Summary
Enterprise Products Partners L.P. (EPD) reported a strong first quarter in 2017, driven by higher commodity prices and increased volumes across its midstream energy infrastructure segments. Total revenues surged by over 45% year-over-year, indicating robust demand for its services. The company also continued to invest in its extensive network of pipelines and facilities, signaling confidence in future growth. Distributable cash flow remained strong, supporting distributions to unitholders and providing ample coverage. Financially, EPD demonstrated improved profitability with a significant increase in net income attributable to limited partners, driven by higher gross operating margins in key segments, particularly NGL Pipelines & Services and Crude Oil Pipelines & Services. The company's proactive management of its debt obligations and its strong liquidity position, evidenced by substantial available borrowing capacity and cash on hand, provide a solid foundation for ongoing operations and strategic growth initiatives. The completion of the Azure acquisition in April 2017 further expands EPD's asset base and market reach.
Financial Highlights
43 data points| Revenue | $7.32B |
| Cost of Revenue | $5.34B |
| Gross Profit | $1.98B |
| Operating Expenses | $6.38B |
| Operating Income | $1.03B |
| Interest Expense | $249.30M |
| Net Income | $760.70M |
| Shares Outstanding (Diluted) | 2.13B |
Key Highlights
- 1Total revenues increased by approximately 45% to $7.32 billion for the three months ended March 31, 2017, compared to $5.01 billion for the same period in 2016.

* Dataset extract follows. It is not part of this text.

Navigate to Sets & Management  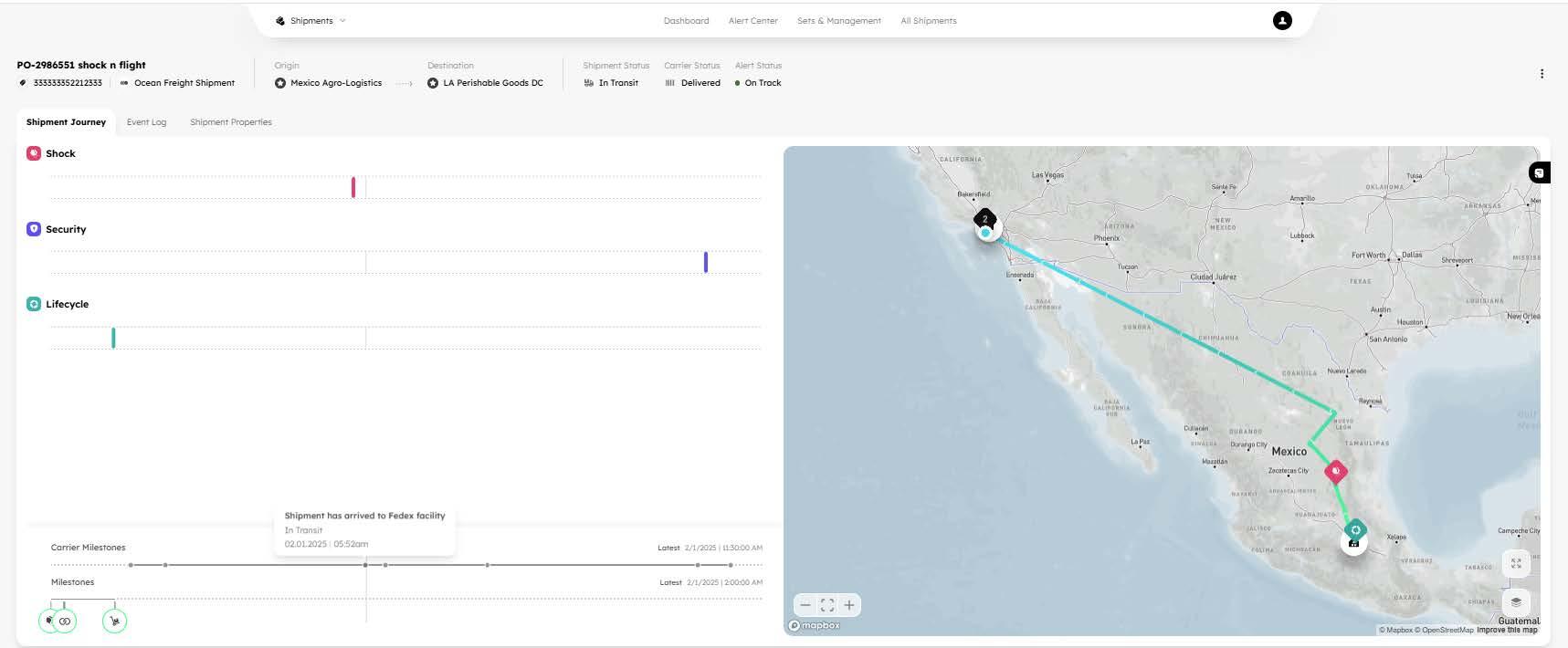[x=839, y=21]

- 2Net income attributable to limited partners rose by over 15% to $760.7 million, or $0.36 per diluted unit, reflecting improved operational performance.
- 3Gross operating margin increased by approximately 12% to $1.47 billion, driven by strong performance in NGL Pipelines & Services and Crude Oil Pipelines & Services segments.

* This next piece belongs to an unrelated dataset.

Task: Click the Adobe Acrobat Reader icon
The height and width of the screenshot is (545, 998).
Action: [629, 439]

- 4The company's distributable cash flow was $1.13 billion for the quarter, resulting in a distribution coverage ratio of 1.3x, demonstrating its ability to cover distributions to limited partners.

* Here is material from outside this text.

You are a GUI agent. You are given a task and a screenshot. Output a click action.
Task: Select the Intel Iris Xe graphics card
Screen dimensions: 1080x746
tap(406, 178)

- 5Capital expenditures were $460.1 million, primarily focused on growth projects, indicating continued investment in expanding its midstream infrastructure.
- 6The company announced plans to build the Shin Oak NGL Pipeline and expand its ethylene infrastructure, signaling strategic growth initiatives.
- 7EPD completed the acquisition of Azure Midstream Partners, L.P. in April 2017, further enhancing its natural gas gathering and processing capabilities.